Saved entries:
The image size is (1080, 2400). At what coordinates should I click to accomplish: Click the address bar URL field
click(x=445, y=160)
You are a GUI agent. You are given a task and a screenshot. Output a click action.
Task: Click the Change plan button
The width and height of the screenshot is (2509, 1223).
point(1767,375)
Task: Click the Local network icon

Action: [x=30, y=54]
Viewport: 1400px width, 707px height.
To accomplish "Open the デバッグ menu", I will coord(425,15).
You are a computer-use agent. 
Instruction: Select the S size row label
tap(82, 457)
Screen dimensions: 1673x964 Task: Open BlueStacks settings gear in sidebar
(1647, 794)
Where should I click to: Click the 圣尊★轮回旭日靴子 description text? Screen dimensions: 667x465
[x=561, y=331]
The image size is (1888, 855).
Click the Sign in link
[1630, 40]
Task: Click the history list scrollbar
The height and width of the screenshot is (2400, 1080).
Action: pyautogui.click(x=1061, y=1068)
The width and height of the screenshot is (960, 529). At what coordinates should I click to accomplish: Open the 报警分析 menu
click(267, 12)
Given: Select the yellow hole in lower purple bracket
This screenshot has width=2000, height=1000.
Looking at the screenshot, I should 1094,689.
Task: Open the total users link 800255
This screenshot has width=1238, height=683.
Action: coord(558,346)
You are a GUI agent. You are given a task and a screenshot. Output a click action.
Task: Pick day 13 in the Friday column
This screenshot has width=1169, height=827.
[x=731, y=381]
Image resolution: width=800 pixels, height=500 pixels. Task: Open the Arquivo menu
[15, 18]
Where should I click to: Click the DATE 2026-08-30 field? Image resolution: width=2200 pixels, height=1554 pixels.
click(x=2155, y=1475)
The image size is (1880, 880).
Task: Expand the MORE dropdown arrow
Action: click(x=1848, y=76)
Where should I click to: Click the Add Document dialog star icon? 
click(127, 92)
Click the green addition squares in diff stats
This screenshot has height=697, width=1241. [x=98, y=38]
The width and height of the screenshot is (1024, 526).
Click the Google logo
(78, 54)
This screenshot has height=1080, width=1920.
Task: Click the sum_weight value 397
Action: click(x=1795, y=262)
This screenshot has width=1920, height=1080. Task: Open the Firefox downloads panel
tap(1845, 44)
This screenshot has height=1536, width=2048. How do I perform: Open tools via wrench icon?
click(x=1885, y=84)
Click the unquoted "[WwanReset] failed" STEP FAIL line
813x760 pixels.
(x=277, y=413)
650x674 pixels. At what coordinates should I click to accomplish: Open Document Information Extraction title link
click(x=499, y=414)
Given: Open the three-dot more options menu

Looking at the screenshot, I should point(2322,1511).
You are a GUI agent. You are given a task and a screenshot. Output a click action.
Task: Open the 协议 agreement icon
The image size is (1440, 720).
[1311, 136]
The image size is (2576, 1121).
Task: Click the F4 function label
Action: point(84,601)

[THE PROBLEM]:
Rewrite the items above with "screen agent" substituted for every "GUI agent", keeping everything else the same.

[TASK RESPONSE]:
The image size is (1080, 2400). At what coordinates should I click to accomplish: Click the address bar URL field
click(x=445, y=160)
You are a screen agent. You are given a task and a screenshot. Output a click action.
Task: Click the Change plan button
The width and height of the screenshot is (2509, 1223).
point(1767,375)
Task: Click the Local network icon

Action: [x=30, y=54]
Viewport: 1400px width, 707px height.
To accomplish "Open the デバッグ menu", I will coord(425,15).
You are a computer-use agent. 
Instruction: Select the S size row label
tap(82, 457)
Screen dimensions: 1673x964 Task: Open BlueStacks settings gear in sidebar
(1647, 794)
Where should I click to: Click the 圣尊★轮回旭日靴子 description text? Screen dimensions: 667x465
[x=561, y=331]
The image size is (1888, 855).
Click the Sign in link
[1630, 40]
Task: Click the history list scrollbar
The height and width of the screenshot is (2400, 1080).
Action: pyautogui.click(x=1061, y=1068)
The width and height of the screenshot is (960, 529). At what coordinates should I click to accomplish: Open the 报警分析 menu
click(267, 12)
Given: Select the yellow hole in lower purple bracket
This screenshot has width=2000, height=1000.
Looking at the screenshot, I should 1094,689.
Task: Open the total users link 800255
This screenshot has width=1238, height=683.
Action: coord(558,346)
You are a screen agent. You are given a task and a screenshot. Output a click action.
Task: Pick day 13 in the Friday column
This screenshot has width=1169, height=827.
[x=731, y=381]
Image resolution: width=800 pixels, height=500 pixels. Task: Open the Arquivo menu
[15, 18]
Where should I click to: Click the DATE 2026-08-30 field? Image resolution: width=2200 pixels, height=1554 pixels.
click(x=2155, y=1475)
The image size is (1880, 880).
Task: Expand the MORE dropdown arrow
Action: click(x=1848, y=76)
Where should I click to: Click the Add Document dialog star icon? 
click(127, 92)
Click the green addition squares in diff stats
This screenshot has height=697, width=1241. [x=98, y=38]
The width and height of the screenshot is (1024, 526).
Click the Google logo
(78, 54)
This screenshot has height=1080, width=1920.
Task: Click the sum_weight value 397
Action: click(x=1795, y=262)
This screenshot has width=1920, height=1080. Task: Open the Firefox downloads panel
tap(1845, 44)
This screenshot has height=1536, width=2048. How do I perform: Open tools via wrench icon?
click(x=1885, y=84)
Click the unquoted "[WwanReset] failed" STEP FAIL line
813x760 pixels.
(x=277, y=413)
650x674 pixels. At what coordinates should I click to accomplish: Open Document Information Extraction title link
click(x=499, y=414)
Given: Open the three-dot more options menu

Looking at the screenshot, I should point(2322,1511).
You are a screen agent. You are given a task and a screenshot. Output a click action.
Task: Open the 协议 agreement icon
The image size is (1440, 720).
[1311, 136]
The image size is (2576, 1121).
Task: Click the F4 function label
Action: point(84,601)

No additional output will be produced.